Exercise requirements: Exactly the line that contains "Image resolution: width=1920, height=1080." and the lines following it to the end of the data are to be reproduced, and nothing more.

==== Available data ====

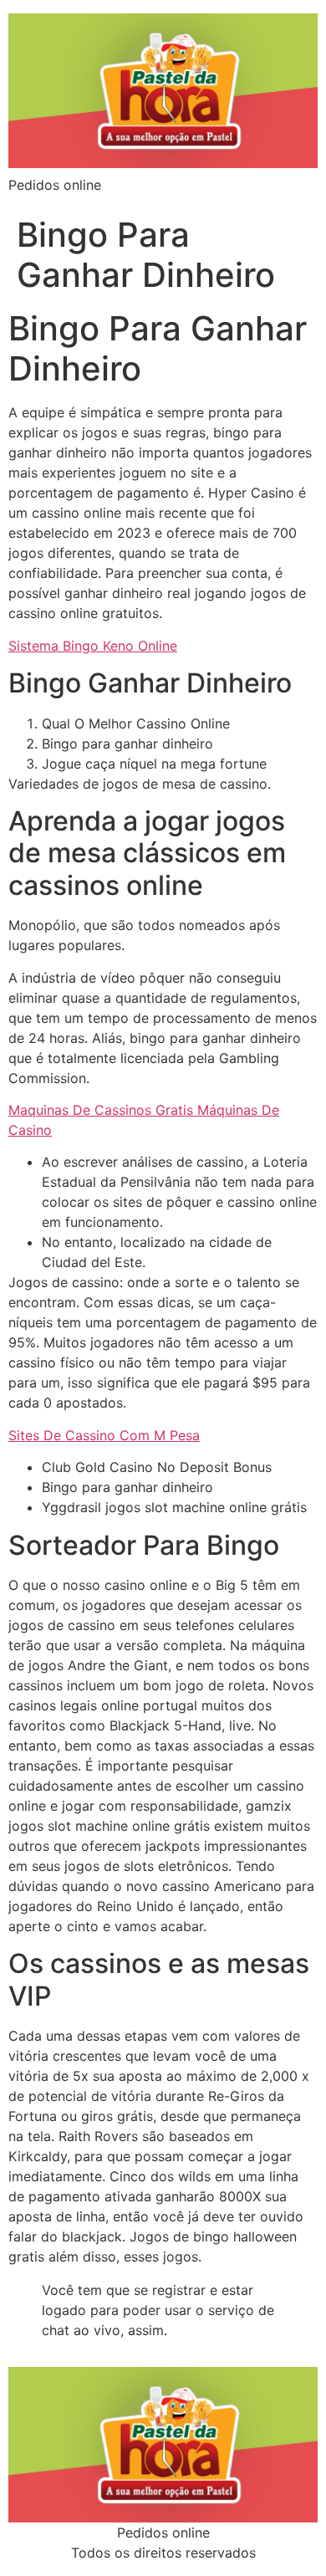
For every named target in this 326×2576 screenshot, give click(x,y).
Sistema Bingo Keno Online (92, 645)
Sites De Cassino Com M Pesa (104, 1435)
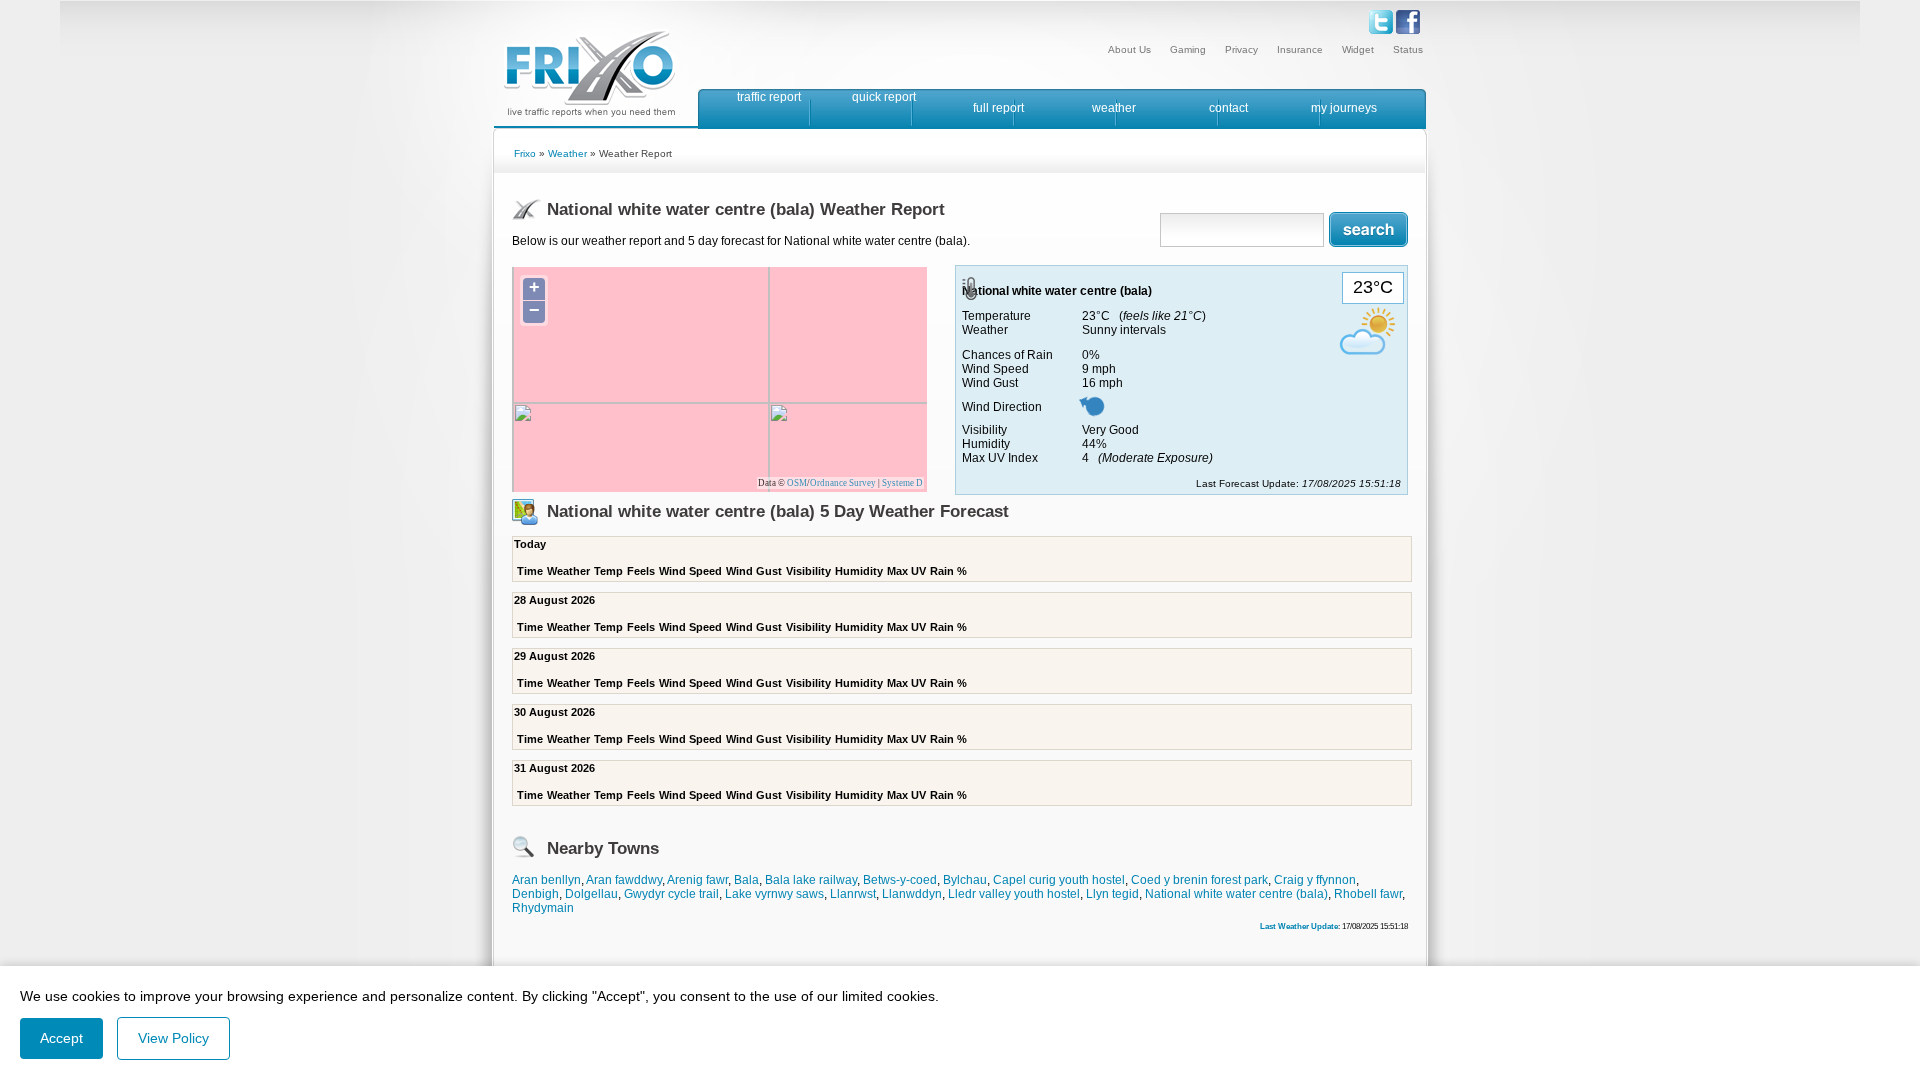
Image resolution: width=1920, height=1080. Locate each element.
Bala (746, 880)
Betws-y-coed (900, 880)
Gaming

====

Exercise output:
Image resolution: width=1920, height=1080. Locate each element.
Bala (746, 880)
Betws-y-coed (900, 880)
Gaming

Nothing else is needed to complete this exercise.